Glenmark Pharmaceuticals Receives FDA Clearance of IND for GSP 304

Glenmark Pharmaceuticals, a global pharmaceutical company, announced that the U.S. Food and Drug Administration (FDA) cleared the Company’s Investigational New Drug (IND) application to begin a Phase 2 study of GSP 304 (tiotropium bromide) for administration by nebulization for the long term, once-daily, maintenance treatment of bronchospasm associated with chronic obstructive pulmonary disease (COPD).

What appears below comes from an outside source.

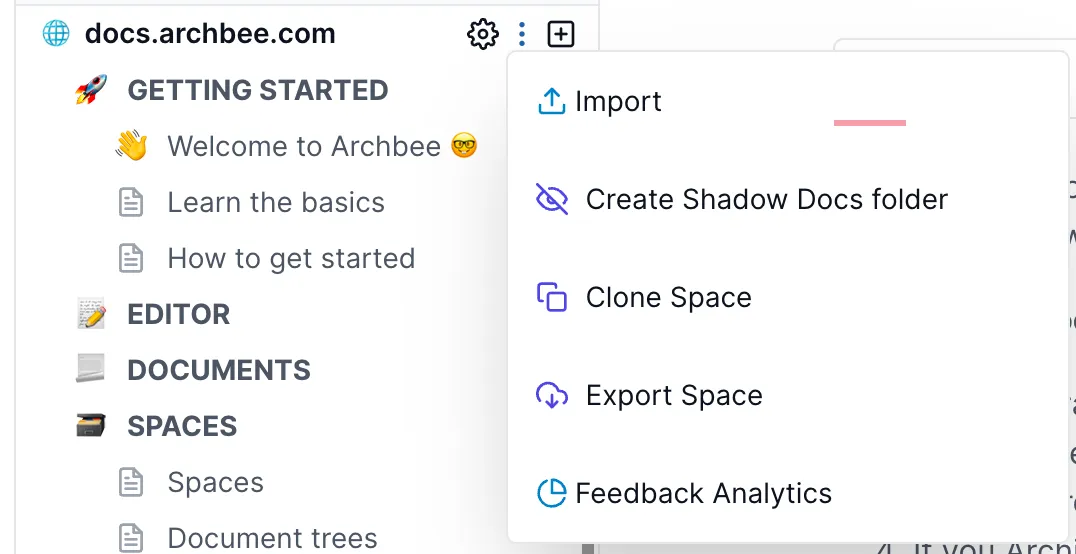
Task: Click the globe icon beside docs.archbee.com
Action: [x=56, y=34]
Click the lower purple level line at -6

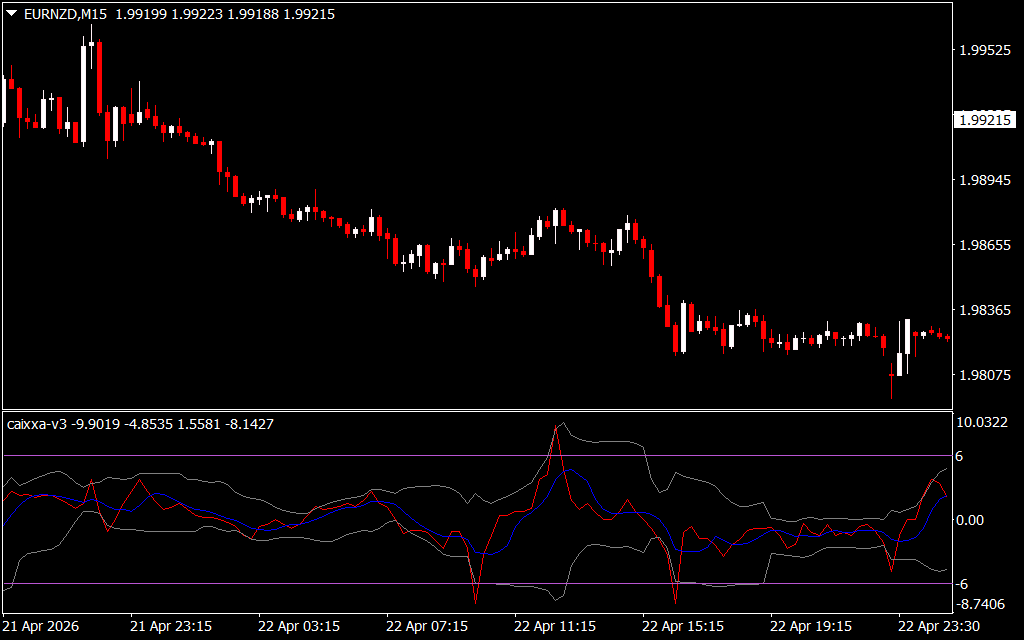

Glenmark plans to initiate clinical development with a Phase 2 study of GSP 304, a new orally administered formulation, in subjects with mild to moderate COPD, as determined by the Global Initiative for Chronic Obstructive Lung Disease (GOLD) criteria. The efficacy, pharmacokinetics, and safety profiles of currently available formulations of tiotropium bromide are well established.

“Respiratory is a core area of focus for Glenmark as we continue to harness our heritage in generics and evolve into a specialty, innovation-focused company,” said Fred Grossman D.O., President and Chief Medical Officer at Glenmark Pharmaceuticals Inc. “Moving GSP 304 into Phase 2 is a great example of that focus and, if approved, will be the first nebulized form of tiotropium bromide. This milestone further affirms our goal of providing new treatment options that meet significant unmet medical needs.”